Since the planning of the museum's move three years ago, there was a vision of a replica of the Sutherlin family's round barn.
The pace is slow, but nail-by-nail the downscaled model of Sutherlin's round barn is taking shape. It is just a skeleton of wood right now, but with the talents of LeRoy Zeiner and the help of many volunteers it will be a miniature duplicate of the real round barn.
Laminated beams are what help give it the circular shape. The same type of wood used to build the original is being used to create its downscaled version -- rough sawn poplar.
Before it was demolished in 1992, the Sutherlin round barn was once a playhouse to Rea (Sutherlin) Zeiner. Her parents, Roy and Lenore Sutherlin owned the farmland from 1935 to 2000, when Rea inherited it.

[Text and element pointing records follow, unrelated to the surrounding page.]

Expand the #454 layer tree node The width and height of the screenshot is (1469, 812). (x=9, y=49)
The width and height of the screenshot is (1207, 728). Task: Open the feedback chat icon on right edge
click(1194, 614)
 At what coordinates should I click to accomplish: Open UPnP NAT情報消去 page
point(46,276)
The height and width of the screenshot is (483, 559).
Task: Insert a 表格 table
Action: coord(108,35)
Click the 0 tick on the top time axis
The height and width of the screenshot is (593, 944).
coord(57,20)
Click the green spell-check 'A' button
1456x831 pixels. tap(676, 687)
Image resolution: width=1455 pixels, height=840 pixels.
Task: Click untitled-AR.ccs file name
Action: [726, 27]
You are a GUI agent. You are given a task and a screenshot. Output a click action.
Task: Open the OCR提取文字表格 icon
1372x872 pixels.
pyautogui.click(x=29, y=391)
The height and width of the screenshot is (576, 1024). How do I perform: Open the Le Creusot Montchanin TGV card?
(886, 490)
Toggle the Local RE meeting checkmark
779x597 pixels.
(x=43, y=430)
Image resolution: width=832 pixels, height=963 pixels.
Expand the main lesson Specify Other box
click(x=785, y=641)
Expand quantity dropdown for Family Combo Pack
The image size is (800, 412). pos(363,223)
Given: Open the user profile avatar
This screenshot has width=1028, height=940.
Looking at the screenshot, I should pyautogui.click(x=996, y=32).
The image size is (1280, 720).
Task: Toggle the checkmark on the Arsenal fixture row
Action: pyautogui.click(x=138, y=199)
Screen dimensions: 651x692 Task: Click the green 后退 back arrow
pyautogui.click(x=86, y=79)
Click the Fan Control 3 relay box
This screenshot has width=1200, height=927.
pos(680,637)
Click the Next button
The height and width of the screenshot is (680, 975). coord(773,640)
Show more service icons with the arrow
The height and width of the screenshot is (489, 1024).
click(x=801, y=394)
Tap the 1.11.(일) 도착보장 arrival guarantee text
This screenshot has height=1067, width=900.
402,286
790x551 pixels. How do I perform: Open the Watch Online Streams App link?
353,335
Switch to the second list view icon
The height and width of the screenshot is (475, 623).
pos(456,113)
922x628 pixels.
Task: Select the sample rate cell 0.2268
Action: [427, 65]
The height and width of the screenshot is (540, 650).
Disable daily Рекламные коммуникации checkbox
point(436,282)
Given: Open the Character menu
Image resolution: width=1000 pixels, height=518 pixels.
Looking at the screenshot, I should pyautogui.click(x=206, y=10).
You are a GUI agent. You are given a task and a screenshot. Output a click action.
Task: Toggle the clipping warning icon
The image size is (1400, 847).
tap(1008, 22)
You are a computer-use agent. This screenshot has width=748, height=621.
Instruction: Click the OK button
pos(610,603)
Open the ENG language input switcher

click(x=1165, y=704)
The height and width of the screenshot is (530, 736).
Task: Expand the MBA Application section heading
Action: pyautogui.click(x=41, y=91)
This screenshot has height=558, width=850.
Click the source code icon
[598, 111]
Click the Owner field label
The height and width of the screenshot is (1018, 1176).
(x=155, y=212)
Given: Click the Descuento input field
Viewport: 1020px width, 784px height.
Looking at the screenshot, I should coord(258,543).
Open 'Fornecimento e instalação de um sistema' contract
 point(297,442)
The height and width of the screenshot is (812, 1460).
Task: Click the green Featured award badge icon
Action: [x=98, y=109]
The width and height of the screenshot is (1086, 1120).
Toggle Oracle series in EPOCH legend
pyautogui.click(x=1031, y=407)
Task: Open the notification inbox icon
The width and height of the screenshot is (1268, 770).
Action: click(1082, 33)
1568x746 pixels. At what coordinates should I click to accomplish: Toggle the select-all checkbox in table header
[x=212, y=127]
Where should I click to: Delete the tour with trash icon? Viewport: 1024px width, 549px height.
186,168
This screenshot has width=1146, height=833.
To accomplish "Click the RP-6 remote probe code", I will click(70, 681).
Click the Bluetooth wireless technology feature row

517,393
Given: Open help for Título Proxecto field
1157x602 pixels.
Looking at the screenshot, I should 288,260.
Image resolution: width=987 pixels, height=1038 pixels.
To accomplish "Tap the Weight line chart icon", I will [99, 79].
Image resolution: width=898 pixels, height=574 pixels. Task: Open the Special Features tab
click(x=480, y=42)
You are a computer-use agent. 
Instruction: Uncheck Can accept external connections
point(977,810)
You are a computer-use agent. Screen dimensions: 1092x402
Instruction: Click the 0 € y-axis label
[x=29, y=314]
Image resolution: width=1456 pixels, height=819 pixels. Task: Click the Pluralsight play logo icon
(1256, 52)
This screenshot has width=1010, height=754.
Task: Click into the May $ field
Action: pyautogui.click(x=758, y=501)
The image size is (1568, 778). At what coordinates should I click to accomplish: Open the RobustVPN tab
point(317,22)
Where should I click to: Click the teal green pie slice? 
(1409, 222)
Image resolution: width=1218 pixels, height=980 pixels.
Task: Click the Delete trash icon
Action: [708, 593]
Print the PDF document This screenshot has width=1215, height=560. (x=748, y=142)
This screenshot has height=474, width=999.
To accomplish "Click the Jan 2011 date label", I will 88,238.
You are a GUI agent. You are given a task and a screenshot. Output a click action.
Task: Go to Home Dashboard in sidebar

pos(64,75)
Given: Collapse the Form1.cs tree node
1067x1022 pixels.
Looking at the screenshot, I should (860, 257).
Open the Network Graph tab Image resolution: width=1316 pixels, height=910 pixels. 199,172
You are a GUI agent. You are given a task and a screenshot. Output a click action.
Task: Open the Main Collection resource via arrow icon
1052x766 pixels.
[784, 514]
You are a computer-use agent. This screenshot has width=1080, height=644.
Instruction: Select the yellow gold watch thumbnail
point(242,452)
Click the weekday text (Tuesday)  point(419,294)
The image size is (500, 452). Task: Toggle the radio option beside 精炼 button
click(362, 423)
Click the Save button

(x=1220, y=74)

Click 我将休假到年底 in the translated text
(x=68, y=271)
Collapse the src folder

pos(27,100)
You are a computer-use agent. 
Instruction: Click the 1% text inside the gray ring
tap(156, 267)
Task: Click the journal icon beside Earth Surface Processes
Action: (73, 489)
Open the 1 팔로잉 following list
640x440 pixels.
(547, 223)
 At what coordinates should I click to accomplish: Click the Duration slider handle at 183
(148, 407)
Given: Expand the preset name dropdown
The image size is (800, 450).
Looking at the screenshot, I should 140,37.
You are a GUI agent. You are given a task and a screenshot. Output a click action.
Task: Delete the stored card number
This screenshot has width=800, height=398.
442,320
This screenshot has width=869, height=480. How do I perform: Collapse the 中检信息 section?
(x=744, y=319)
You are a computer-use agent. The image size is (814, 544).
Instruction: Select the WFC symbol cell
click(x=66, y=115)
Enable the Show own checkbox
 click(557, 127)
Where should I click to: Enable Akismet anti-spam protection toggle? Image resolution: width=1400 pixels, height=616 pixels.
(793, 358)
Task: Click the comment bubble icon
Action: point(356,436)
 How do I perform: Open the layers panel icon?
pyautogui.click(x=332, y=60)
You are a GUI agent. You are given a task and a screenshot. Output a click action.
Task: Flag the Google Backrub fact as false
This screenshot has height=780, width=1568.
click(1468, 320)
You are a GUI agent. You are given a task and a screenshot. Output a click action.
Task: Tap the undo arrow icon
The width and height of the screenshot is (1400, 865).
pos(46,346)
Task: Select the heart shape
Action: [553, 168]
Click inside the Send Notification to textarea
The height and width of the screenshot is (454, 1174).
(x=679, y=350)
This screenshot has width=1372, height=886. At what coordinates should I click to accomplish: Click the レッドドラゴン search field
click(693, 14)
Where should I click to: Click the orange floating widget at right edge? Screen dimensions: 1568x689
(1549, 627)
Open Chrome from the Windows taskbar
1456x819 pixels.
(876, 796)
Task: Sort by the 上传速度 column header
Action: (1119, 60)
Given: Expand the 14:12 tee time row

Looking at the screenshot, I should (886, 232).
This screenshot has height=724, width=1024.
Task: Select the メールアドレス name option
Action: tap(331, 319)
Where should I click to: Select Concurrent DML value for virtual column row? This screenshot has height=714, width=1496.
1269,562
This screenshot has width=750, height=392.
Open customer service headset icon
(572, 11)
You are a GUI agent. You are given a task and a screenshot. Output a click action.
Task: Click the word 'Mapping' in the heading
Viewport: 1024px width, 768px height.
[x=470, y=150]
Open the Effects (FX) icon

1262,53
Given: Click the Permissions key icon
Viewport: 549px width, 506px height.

Rea and her husband John have sponsored the baby version of her family's round barn at the museum. The floor-to-ceiling barn is expected to be completed for the opening of "Red Rover, Red Rover, Send Everyone Over: Our Past Through Play" April 4 at the museum.
Assistant director of the museum Tanis Monday wanted the public to know if they watch their step in the construction area, local student art is still on display. The museum is open from 1 to 4 p.m. Tuesday through Friday and from 10 a.m. to 2 p.m. on Saturdays.